== Segment start ==

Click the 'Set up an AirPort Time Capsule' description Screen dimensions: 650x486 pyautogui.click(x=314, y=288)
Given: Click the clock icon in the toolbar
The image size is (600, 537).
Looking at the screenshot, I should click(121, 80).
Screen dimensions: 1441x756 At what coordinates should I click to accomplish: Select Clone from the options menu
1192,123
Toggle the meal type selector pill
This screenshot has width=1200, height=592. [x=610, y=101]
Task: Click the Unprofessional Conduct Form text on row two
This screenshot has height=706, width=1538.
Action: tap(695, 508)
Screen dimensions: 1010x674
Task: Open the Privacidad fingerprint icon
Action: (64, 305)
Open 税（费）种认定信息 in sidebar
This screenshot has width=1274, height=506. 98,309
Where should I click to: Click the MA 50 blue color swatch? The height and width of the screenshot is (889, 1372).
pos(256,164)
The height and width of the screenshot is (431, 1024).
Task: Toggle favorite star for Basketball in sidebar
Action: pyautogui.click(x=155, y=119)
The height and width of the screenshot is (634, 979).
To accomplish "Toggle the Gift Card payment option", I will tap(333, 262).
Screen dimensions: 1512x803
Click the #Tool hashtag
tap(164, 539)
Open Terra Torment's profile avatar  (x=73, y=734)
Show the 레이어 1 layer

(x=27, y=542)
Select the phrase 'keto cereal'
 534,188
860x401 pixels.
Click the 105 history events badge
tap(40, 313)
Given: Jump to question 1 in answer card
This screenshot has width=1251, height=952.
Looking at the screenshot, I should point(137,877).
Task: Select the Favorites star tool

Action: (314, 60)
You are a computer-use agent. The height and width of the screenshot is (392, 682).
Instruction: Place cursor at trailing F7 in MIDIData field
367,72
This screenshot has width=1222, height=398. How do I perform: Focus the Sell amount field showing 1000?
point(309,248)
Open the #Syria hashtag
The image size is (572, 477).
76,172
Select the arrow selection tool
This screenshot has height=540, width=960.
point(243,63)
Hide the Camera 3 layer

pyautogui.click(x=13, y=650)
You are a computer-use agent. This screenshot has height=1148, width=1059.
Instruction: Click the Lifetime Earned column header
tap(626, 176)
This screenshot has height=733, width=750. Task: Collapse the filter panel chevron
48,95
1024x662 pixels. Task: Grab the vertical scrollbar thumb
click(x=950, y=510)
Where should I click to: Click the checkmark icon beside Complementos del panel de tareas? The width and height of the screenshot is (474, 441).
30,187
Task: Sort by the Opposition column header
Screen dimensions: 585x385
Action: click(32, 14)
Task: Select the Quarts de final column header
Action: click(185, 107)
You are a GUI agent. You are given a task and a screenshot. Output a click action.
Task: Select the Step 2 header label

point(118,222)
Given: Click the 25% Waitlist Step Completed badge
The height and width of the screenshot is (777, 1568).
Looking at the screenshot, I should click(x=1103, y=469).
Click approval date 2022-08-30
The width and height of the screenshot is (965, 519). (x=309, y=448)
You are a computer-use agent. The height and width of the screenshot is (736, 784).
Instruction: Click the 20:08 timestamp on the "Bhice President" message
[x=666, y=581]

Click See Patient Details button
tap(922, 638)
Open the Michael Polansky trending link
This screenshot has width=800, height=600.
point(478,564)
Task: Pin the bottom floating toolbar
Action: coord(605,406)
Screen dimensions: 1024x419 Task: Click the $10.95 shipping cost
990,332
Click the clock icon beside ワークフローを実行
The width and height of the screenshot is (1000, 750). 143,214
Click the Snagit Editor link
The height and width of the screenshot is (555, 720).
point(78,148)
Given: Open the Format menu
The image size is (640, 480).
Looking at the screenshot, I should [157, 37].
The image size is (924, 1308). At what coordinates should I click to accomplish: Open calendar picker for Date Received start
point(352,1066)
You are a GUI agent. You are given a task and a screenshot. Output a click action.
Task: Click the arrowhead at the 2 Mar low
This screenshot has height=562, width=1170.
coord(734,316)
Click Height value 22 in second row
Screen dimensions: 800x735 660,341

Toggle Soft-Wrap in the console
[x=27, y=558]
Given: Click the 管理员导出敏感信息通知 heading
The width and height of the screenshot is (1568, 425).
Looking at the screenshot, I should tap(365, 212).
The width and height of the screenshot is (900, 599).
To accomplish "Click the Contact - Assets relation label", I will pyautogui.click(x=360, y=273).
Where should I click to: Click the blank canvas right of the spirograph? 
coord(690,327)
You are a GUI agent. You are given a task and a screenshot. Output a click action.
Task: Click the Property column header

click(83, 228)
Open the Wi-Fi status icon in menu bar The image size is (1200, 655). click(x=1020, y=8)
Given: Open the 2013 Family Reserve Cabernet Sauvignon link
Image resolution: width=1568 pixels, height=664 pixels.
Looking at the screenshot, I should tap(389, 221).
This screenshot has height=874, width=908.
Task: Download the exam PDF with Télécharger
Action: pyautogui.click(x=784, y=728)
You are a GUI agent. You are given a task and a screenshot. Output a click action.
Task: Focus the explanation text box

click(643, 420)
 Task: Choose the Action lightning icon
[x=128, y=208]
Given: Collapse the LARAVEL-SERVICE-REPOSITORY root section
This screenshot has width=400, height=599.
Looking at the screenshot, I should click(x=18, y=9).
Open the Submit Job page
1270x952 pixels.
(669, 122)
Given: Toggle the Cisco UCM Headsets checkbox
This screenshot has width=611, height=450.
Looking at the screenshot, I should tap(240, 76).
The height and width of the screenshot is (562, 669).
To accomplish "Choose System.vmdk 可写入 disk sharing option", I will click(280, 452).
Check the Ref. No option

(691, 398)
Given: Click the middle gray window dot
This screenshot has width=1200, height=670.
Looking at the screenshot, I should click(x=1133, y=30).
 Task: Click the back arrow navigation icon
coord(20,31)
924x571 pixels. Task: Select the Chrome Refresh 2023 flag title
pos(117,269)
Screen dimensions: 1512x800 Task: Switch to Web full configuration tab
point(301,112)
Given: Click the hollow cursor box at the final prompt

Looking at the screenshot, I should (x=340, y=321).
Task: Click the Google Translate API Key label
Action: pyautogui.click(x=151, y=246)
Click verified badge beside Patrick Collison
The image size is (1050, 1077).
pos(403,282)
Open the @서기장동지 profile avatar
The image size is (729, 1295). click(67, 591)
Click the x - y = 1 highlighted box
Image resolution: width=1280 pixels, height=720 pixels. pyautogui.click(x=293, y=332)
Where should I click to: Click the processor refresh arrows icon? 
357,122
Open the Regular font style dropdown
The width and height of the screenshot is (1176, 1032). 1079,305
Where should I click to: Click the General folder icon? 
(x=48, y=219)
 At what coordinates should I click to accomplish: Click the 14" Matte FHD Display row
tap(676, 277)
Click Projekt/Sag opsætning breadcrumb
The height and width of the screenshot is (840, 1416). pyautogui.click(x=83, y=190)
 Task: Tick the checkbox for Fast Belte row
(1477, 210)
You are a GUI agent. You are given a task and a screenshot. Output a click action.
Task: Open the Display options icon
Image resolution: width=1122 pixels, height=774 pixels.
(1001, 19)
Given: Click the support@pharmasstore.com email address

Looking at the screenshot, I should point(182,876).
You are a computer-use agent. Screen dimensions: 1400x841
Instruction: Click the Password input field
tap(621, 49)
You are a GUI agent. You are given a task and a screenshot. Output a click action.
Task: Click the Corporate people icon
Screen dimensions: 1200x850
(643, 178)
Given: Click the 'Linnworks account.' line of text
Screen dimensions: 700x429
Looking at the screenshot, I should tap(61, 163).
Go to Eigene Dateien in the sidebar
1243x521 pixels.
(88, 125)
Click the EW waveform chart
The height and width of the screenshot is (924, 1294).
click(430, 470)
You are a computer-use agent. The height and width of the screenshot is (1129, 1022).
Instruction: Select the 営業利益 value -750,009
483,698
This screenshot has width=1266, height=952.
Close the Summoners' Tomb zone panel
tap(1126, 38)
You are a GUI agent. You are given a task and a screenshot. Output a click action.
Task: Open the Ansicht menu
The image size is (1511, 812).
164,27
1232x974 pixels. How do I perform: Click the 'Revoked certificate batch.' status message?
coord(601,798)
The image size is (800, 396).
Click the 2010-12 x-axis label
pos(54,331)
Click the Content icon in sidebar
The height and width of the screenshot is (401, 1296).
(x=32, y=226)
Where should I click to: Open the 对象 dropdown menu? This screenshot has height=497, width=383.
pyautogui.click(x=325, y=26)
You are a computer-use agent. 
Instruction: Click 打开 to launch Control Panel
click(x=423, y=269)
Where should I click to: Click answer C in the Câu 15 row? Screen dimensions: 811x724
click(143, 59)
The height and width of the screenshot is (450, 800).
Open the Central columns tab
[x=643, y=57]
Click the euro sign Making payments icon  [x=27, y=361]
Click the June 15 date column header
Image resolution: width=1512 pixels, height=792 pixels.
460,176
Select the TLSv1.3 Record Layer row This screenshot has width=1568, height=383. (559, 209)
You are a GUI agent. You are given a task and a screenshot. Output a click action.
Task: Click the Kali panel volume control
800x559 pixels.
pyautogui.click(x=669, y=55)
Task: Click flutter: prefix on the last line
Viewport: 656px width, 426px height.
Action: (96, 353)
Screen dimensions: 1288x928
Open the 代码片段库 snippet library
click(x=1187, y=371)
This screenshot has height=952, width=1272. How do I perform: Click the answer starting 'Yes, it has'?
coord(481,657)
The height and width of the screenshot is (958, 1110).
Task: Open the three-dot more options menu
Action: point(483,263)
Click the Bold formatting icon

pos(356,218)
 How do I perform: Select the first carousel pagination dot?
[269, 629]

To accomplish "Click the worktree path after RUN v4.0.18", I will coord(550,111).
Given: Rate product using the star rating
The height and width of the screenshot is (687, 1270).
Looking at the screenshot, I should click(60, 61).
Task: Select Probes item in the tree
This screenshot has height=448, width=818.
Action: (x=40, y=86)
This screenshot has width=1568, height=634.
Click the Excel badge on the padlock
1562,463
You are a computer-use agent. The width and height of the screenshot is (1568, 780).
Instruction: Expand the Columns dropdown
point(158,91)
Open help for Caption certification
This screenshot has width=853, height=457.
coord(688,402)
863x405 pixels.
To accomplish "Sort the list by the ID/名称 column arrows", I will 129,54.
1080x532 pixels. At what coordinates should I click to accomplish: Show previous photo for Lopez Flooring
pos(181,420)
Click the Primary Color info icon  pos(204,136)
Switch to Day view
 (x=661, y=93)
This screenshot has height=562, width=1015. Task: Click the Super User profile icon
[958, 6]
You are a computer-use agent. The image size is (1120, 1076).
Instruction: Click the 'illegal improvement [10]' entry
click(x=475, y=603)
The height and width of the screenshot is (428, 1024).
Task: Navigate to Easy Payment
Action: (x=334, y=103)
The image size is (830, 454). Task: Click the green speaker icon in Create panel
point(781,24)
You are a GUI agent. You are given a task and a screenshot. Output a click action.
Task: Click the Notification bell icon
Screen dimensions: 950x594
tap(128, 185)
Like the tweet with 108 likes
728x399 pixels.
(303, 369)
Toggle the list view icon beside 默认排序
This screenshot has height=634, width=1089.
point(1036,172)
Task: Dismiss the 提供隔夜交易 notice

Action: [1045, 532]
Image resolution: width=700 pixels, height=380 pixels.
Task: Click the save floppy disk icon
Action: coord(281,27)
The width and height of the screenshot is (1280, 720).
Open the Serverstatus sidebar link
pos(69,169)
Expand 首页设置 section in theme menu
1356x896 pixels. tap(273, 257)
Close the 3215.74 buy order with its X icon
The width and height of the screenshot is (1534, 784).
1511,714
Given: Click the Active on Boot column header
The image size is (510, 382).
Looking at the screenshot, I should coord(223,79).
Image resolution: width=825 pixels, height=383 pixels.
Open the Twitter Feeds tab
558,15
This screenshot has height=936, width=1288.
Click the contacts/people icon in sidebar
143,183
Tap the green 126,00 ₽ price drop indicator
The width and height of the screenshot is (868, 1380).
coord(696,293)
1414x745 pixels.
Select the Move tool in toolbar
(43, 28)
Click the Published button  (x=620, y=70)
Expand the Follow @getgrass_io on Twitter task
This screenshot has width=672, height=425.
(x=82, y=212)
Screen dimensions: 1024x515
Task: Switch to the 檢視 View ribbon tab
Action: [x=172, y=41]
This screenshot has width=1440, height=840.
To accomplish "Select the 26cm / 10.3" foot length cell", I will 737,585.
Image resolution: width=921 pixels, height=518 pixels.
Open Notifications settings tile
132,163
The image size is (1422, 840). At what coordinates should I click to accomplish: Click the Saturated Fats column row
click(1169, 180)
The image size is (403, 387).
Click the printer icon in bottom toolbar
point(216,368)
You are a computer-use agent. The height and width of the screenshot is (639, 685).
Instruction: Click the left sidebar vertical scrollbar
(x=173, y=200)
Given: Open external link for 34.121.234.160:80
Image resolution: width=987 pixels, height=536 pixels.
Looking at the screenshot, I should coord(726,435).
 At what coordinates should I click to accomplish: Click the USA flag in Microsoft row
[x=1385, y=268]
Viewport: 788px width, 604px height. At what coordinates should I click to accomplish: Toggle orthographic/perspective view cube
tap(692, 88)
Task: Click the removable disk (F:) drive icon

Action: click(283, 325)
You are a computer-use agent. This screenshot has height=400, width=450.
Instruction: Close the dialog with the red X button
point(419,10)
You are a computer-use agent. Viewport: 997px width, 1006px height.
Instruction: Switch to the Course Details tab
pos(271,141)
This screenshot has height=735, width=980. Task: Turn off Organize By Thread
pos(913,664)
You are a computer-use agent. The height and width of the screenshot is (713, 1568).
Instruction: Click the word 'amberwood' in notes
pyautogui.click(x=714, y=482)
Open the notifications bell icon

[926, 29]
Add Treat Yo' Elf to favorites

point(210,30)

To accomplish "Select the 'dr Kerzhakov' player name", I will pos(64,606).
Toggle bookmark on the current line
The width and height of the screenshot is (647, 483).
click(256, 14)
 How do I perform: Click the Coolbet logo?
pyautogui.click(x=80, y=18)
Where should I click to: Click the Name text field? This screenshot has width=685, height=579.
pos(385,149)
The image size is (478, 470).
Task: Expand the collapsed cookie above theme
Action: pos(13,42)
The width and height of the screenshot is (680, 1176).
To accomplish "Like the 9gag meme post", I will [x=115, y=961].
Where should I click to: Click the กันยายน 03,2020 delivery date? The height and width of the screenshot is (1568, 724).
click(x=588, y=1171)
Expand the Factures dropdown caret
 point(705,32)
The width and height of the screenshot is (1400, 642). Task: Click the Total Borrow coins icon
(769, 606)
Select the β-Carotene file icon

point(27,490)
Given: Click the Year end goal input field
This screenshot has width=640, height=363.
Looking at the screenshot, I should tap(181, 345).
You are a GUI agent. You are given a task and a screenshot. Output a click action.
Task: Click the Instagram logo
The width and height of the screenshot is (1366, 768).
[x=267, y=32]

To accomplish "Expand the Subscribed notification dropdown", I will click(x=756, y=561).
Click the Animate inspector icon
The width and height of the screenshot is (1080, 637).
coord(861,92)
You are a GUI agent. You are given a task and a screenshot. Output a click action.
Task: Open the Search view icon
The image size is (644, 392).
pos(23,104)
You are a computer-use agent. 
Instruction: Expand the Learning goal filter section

== Segment end ==

* **Exercise objective**:
Everything in the material above from the line that has "This screenshot has width=1440, height=840." through the line that has "You are a computer-use agent. Viewport: 997px" must be duplicated exactly, with no other lines given.

* **Exercise solution**:
This screenshot has width=1440, height=840.
To accomplish "Select the 26cm / 10.3" foot length cell", I will 737,585.
Image resolution: width=921 pixels, height=518 pixels.
Open Notifications settings tile
132,163
The image size is (1422, 840). At what coordinates should I click to accomplish: Click the Saturated Fats column row
click(1169, 180)
The image size is (403, 387).
Click the printer icon in bottom toolbar
point(216,368)
You are a computer-use agent. The height and width of the screenshot is (639, 685).
Instruction: Click the left sidebar vertical scrollbar
(x=173, y=200)
Given: Open external link for 34.121.234.160:80
Image resolution: width=987 pixels, height=536 pixels.
Looking at the screenshot, I should coord(726,435).
 At what coordinates should I click to accomplish: Click the USA flag in Microsoft row
[x=1385, y=268]
Viewport: 788px width, 604px height. At what coordinates should I click to accomplish: Toggle orthographic/perspective view cube
tap(692, 88)
Task: Click the removable disk (F:) drive icon

Action: click(283, 325)
You are a computer-use agent. This screenshot has height=400, width=450.
Instruction: Close the dialog with the red X button
point(419,10)
You are a computer-use agent. Viewport: 997px width, 1006px height.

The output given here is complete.